## [INSTRUCTIONS FOR THE TASK]
Every entry is to be returned exactly as it stands; the pictures are to be dropped.

## [Dataset records]

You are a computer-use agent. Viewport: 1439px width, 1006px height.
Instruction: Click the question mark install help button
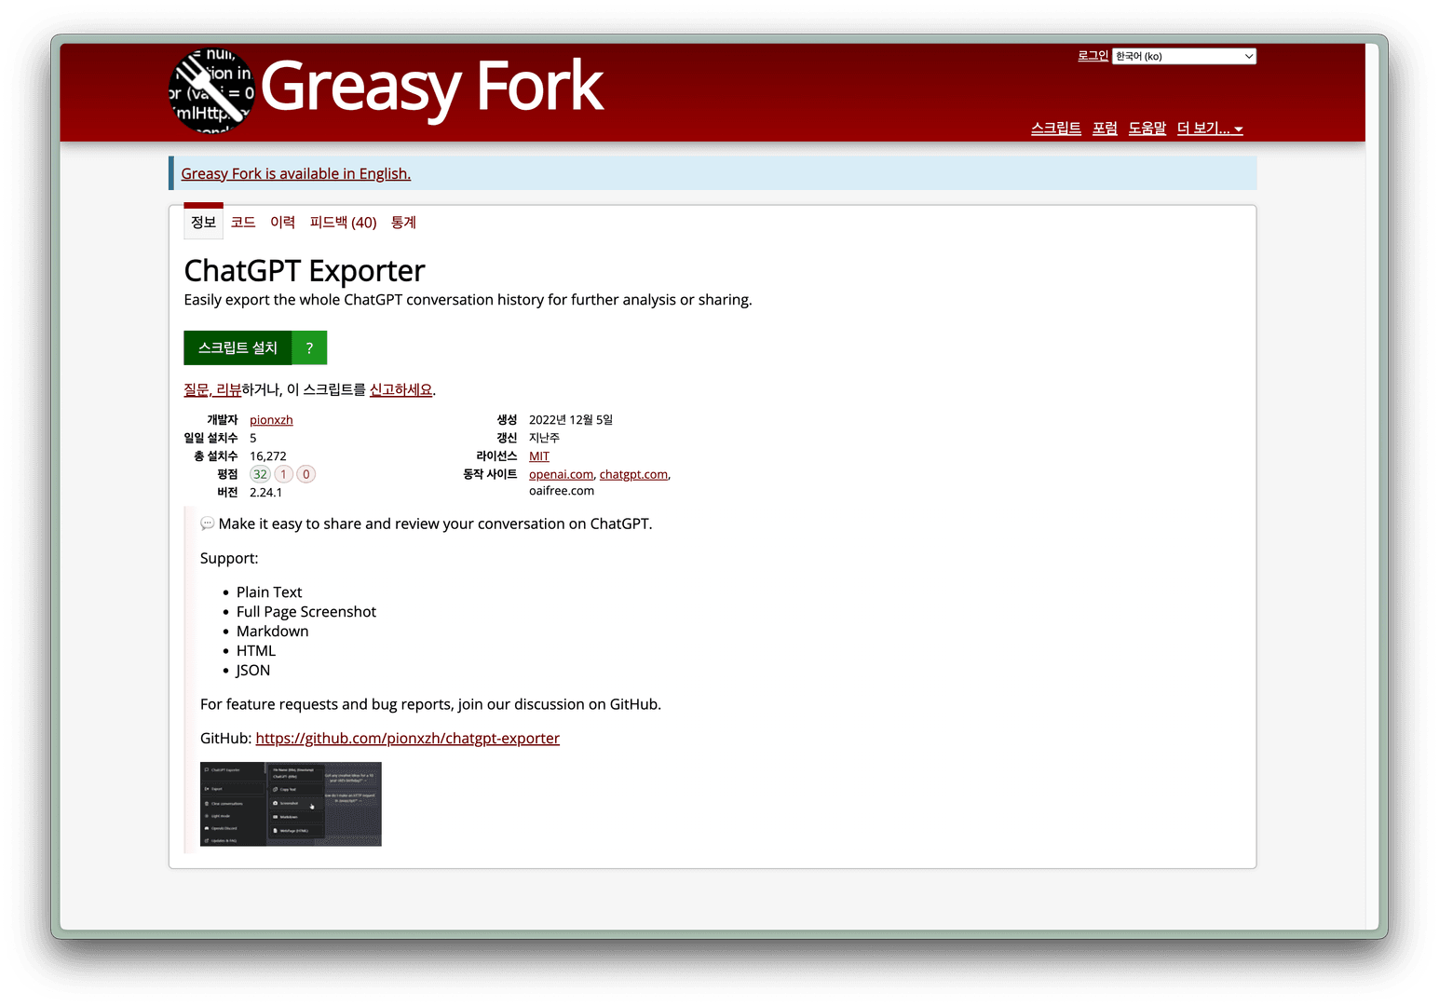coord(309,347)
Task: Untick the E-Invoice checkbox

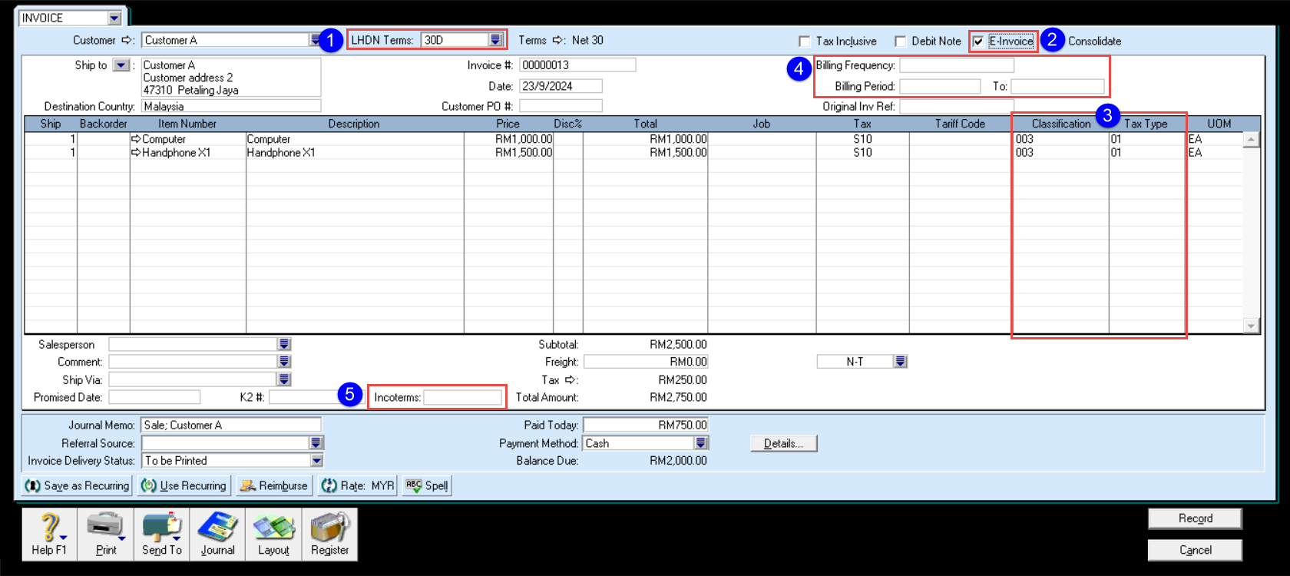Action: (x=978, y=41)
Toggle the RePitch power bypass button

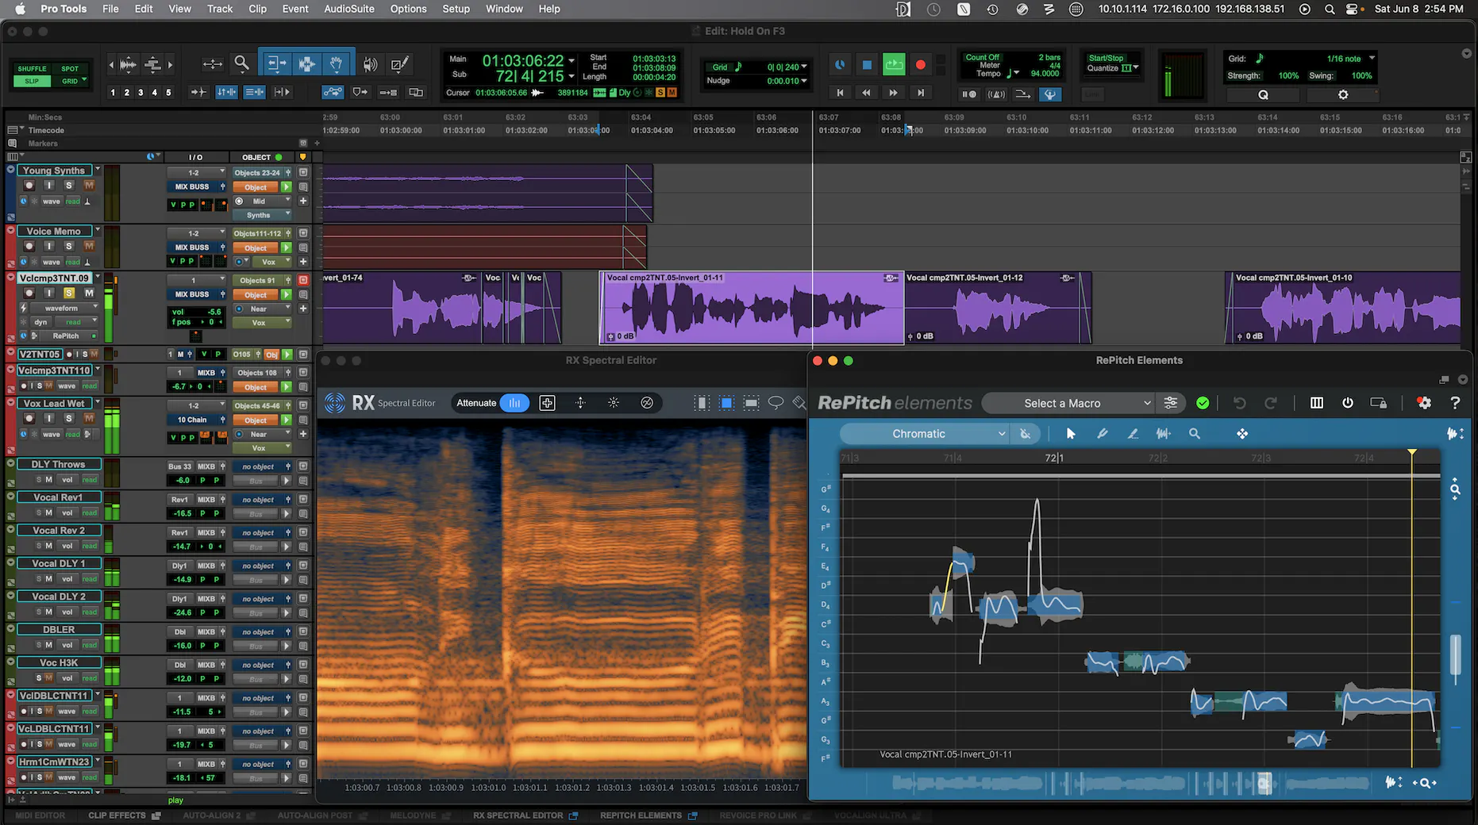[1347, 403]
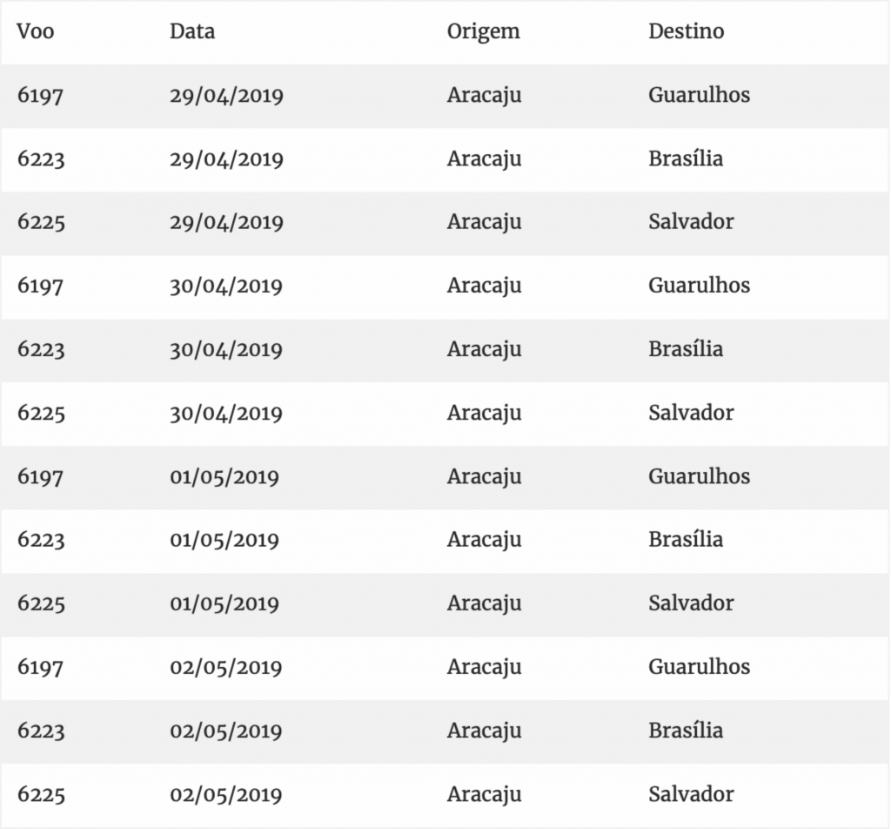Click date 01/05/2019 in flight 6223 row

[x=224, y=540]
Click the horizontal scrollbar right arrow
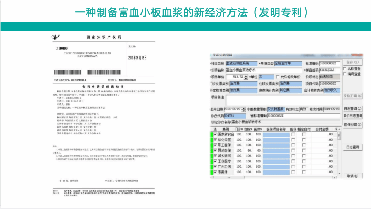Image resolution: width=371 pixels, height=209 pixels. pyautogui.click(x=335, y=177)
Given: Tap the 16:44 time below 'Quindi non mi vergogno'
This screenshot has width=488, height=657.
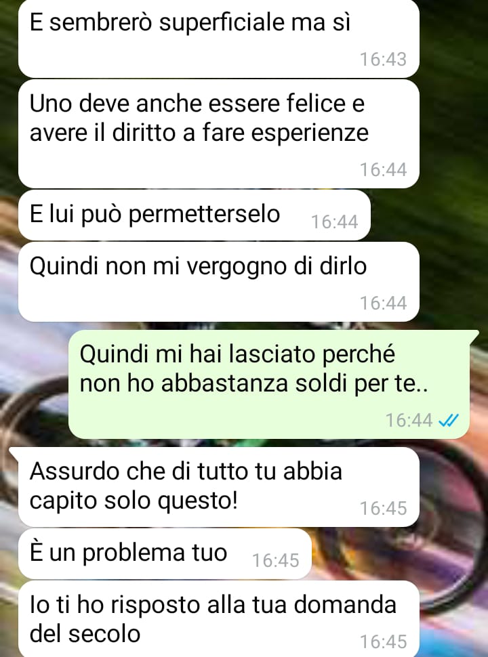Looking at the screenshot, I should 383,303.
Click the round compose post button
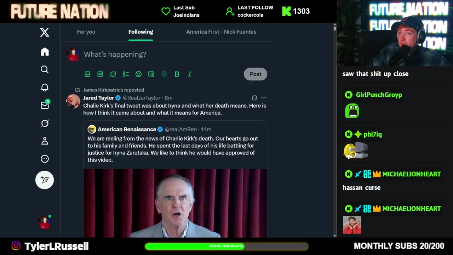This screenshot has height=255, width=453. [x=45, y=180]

## [EXERCISE RESPONSE]
You are a computer-use agent. Viewport: 1439px width, 1006px height.
Instruction: Click the question mark install help button
coord(309,347)
Task: Untick the E-Invoice checkbox

Action: (x=978, y=41)
Toggle the RePitch power bypass button

[1347, 403]
Click date 01/05/2019 in flight 6223 row

[x=224, y=540]
Click the horizontal scrollbar right arrow
Image resolution: width=371 pixels, height=209 pixels. pyautogui.click(x=335, y=177)
Given: Tap the 16:44 time below 'Quindi non mi vergogno'
This screenshot has width=488, height=657.
Looking at the screenshot, I should 383,303.
Click the round compose post button
This screenshot has height=255, width=453. [x=45, y=180]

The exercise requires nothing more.